▸ **GOAL**
Can you rewrite the entries starting with the line with "Open Yi Young Teh's profile picture" and going on through the line with "Looking at the screenshot, I should pyautogui.click(x=99, y=82).", replacing "chip distribution" with "chip spread" and keeping everything else unchanged? Give only those lines, and leave the pictures out.

▸ **EXERCISE INPUT**

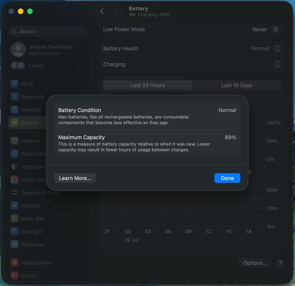This screenshot has height=286, width=295.
Task: Click the Learn More... button
Action: (x=75, y=178)
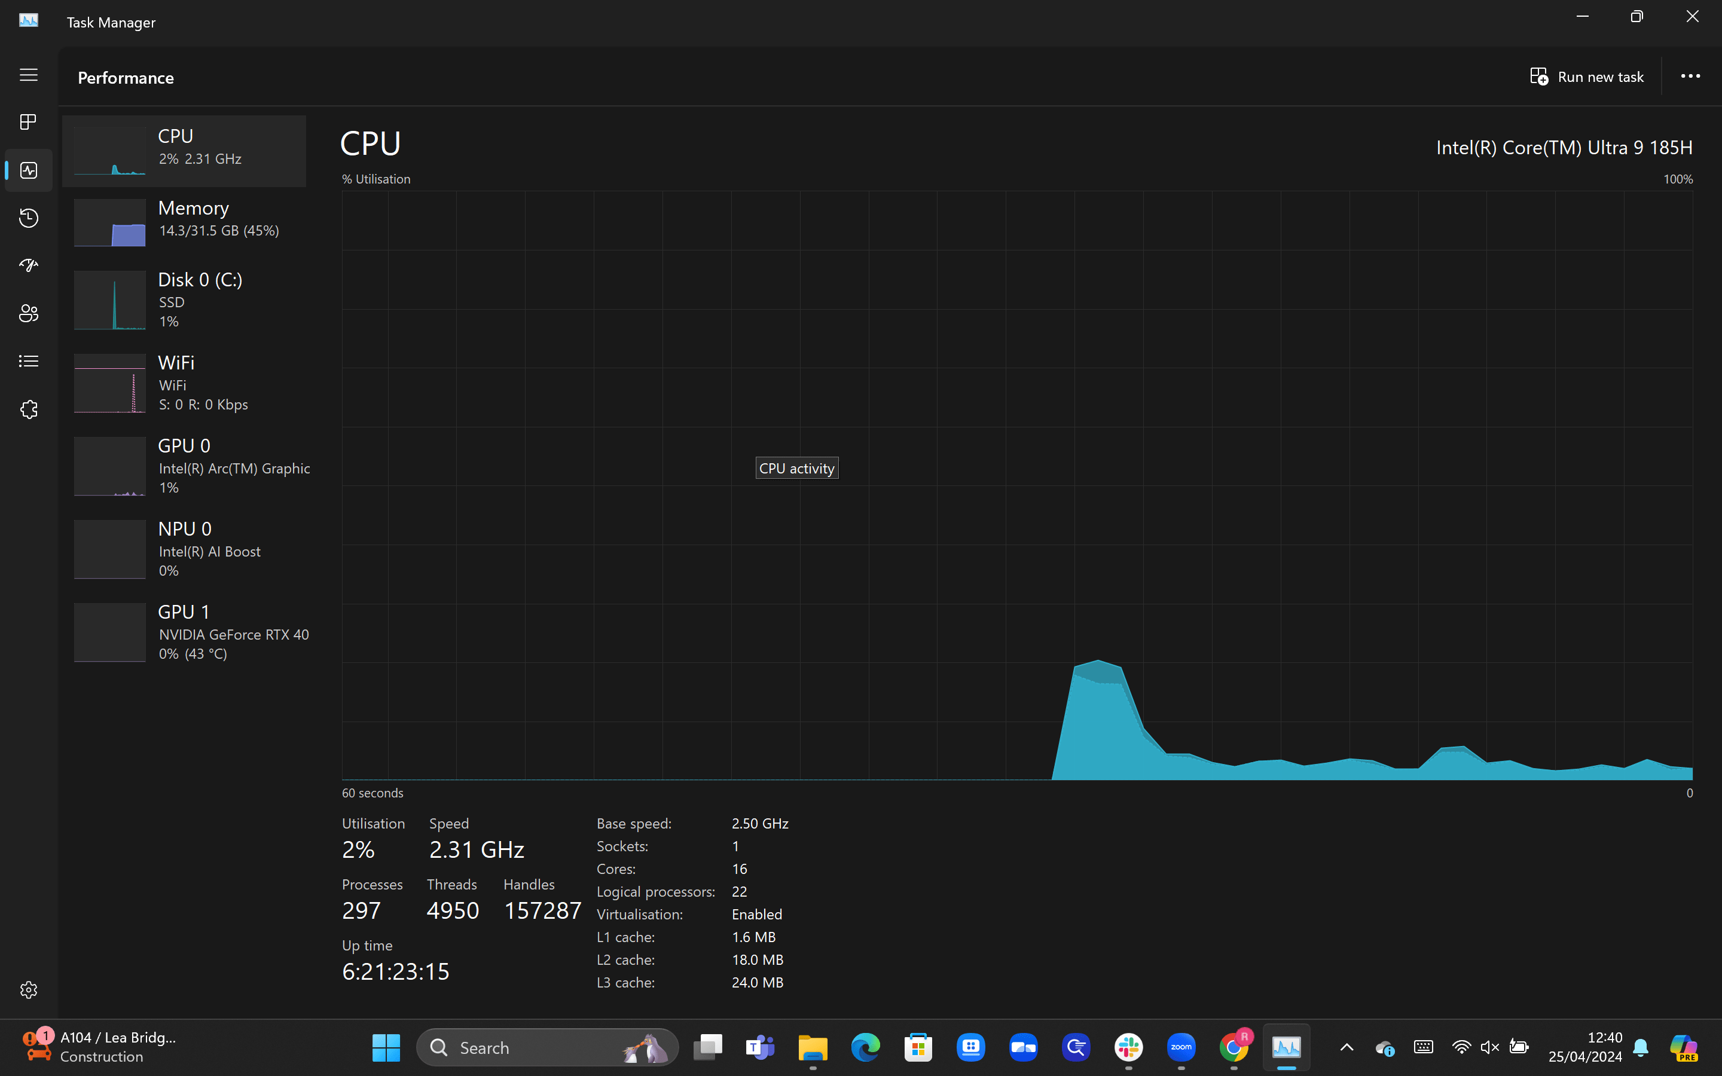Screen dimensions: 1722x1076
Task: Open Task Manager settings via the gear
Action: click(28, 989)
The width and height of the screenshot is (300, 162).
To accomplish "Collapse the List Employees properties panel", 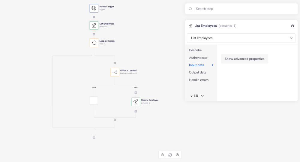I will click(x=292, y=26).
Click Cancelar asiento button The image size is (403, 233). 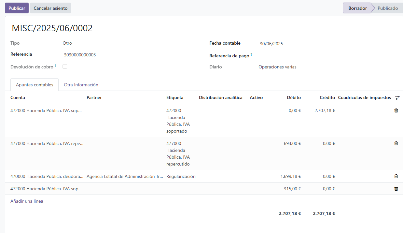[50, 8]
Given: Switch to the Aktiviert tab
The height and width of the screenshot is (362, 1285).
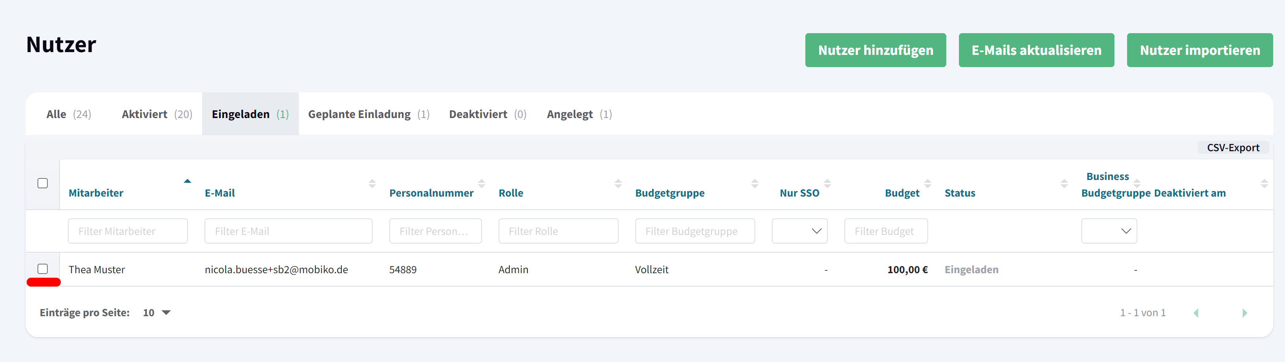Looking at the screenshot, I should tap(157, 114).
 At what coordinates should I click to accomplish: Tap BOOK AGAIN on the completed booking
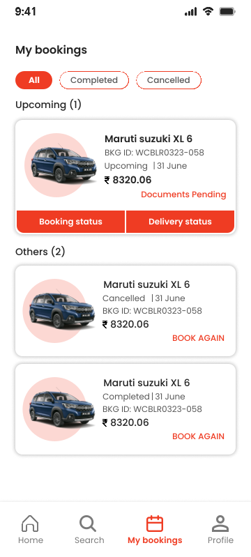pos(199,436)
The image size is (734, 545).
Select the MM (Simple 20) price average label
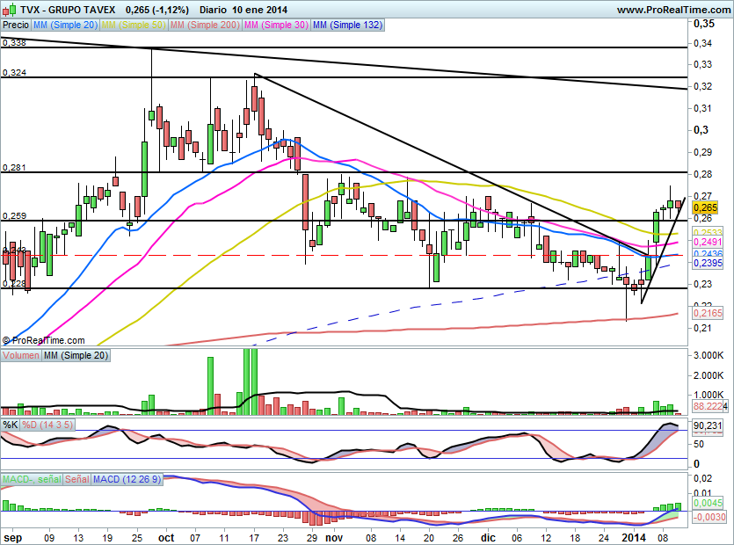pyautogui.click(x=65, y=25)
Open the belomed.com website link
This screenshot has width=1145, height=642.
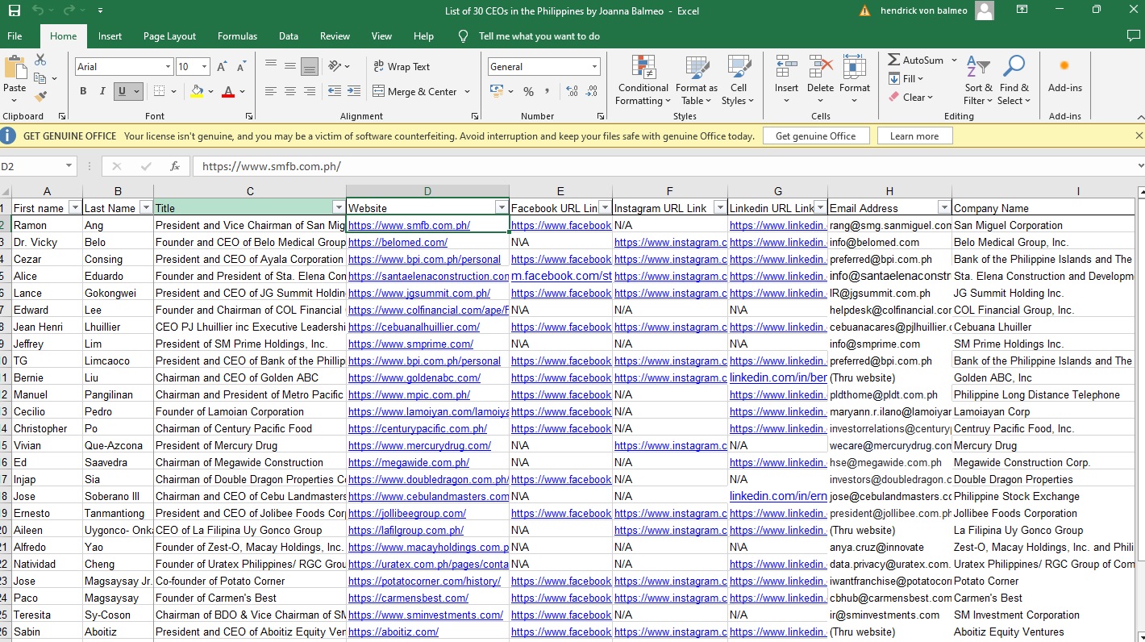coord(398,242)
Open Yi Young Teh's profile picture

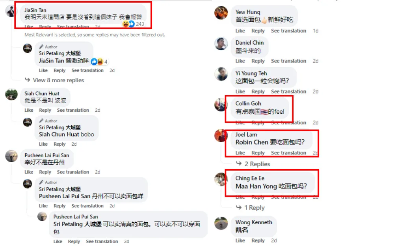click(x=221, y=74)
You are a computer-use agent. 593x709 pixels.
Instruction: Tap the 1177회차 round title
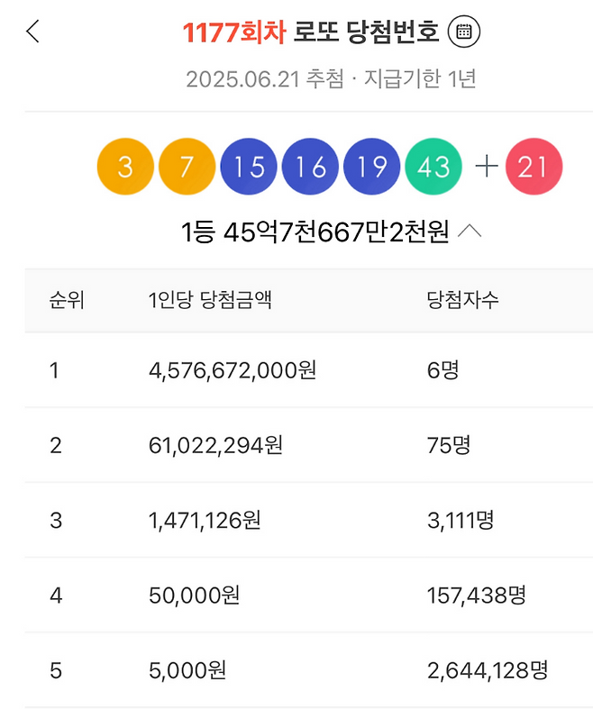point(233,32)
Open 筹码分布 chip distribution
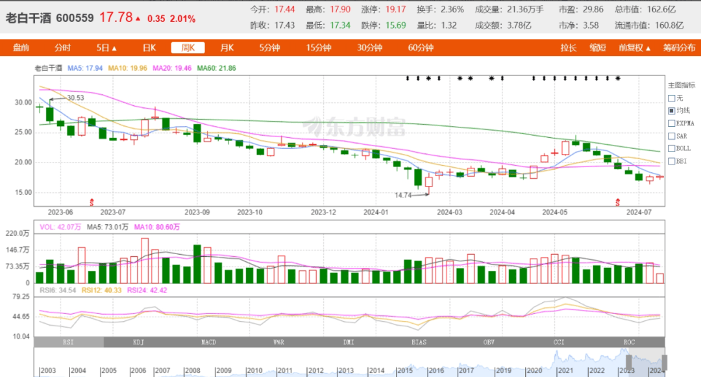701x377 pixels. 679,48
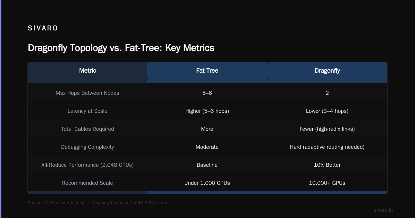
Task: Click the Total Cables Required label
Action: pos(87,129)
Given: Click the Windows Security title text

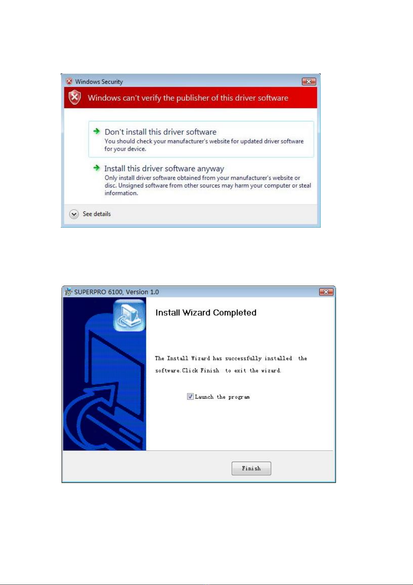Looking at the screenshot, I should pyautogui.click(x=99, y=82).
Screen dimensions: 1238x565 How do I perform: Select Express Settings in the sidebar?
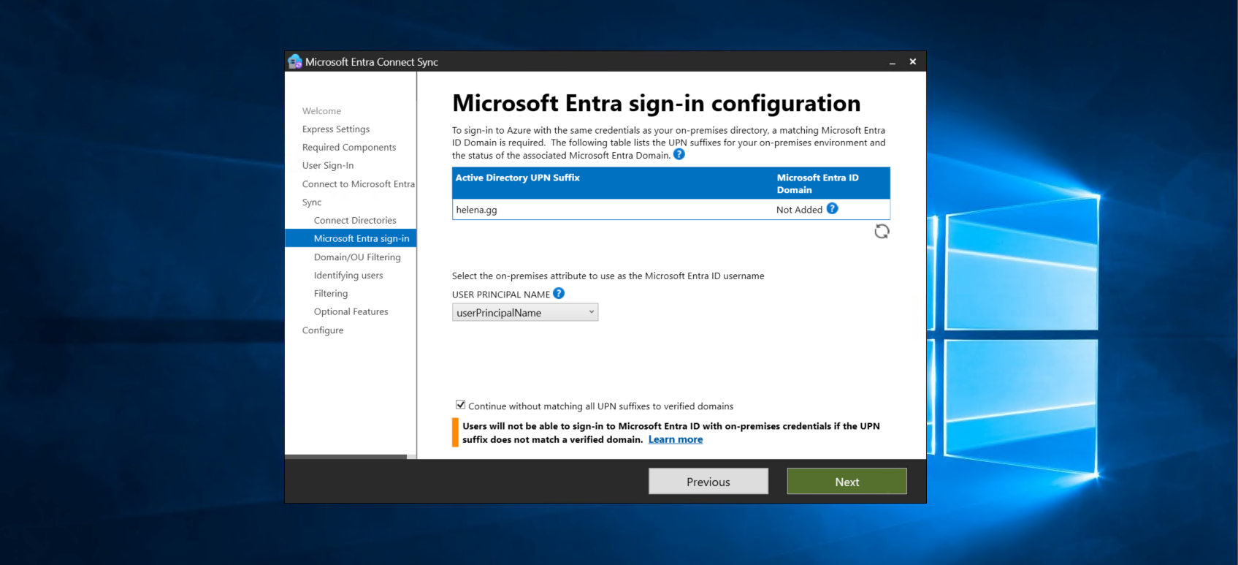[x=336, y=129]
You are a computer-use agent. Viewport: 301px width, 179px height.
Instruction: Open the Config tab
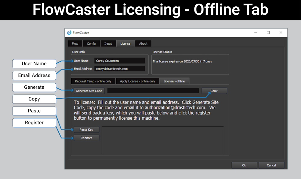point(91,43)
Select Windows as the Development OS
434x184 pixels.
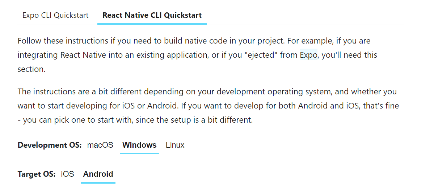(x=139, y=145)
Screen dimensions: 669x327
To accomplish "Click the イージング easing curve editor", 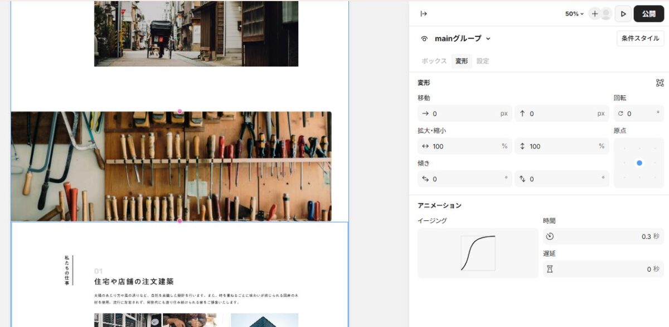I will 478,252.
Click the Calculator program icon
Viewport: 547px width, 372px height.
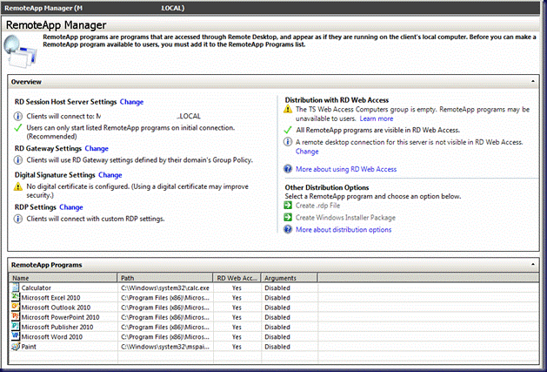(15, 287)
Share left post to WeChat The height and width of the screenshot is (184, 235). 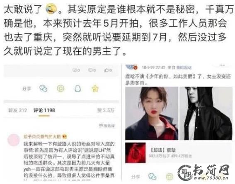coord(44,88)
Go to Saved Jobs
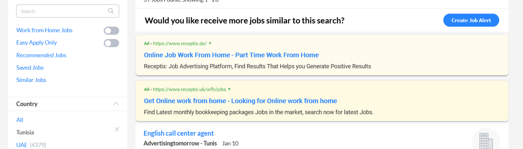 30,67
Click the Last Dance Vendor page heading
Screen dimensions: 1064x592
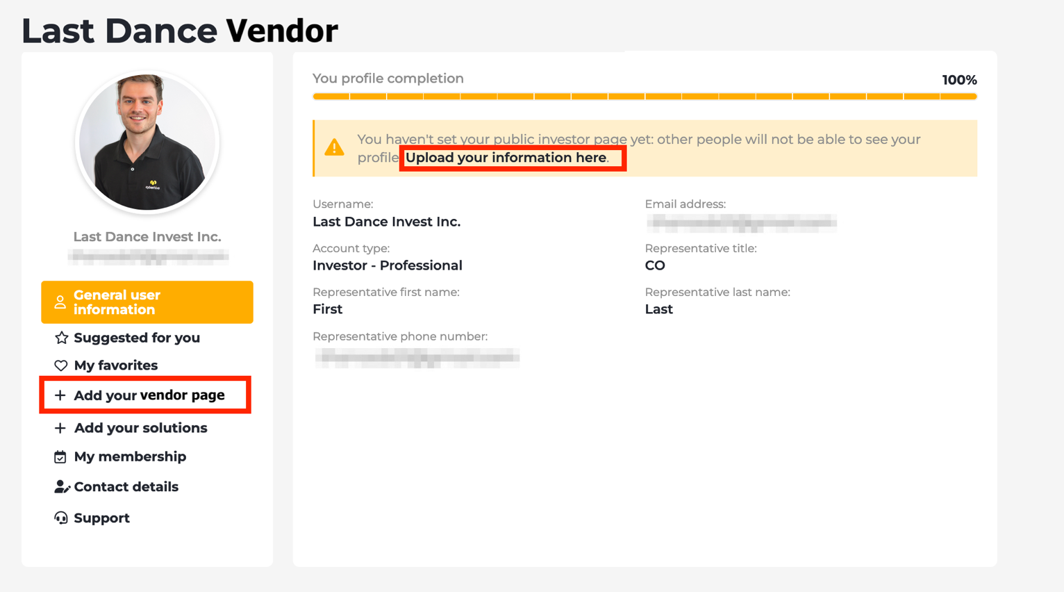pos(180,31)
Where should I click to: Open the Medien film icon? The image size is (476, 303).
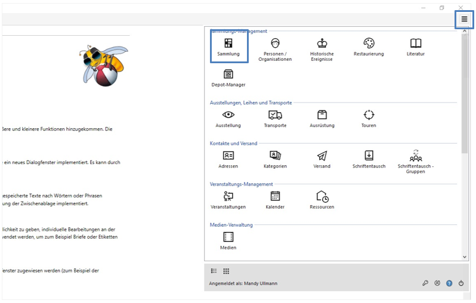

▸ **RESULT**
Open Yi Young Teh's profile picture

click(x=221, y=74)
You are a computer-use agent. 593x709 pixels.
Instruction: Tap the 1177회차 round title
point(233,32)
Open 筹码分布 chip spread
701x377 pixels. 679,48
Task: Click the Total Cables Required label
Action: pos(87,129)
Given: Click the Windows Security title text

Looking at the screenshot, I should pyautogui.click(x=99, y=82).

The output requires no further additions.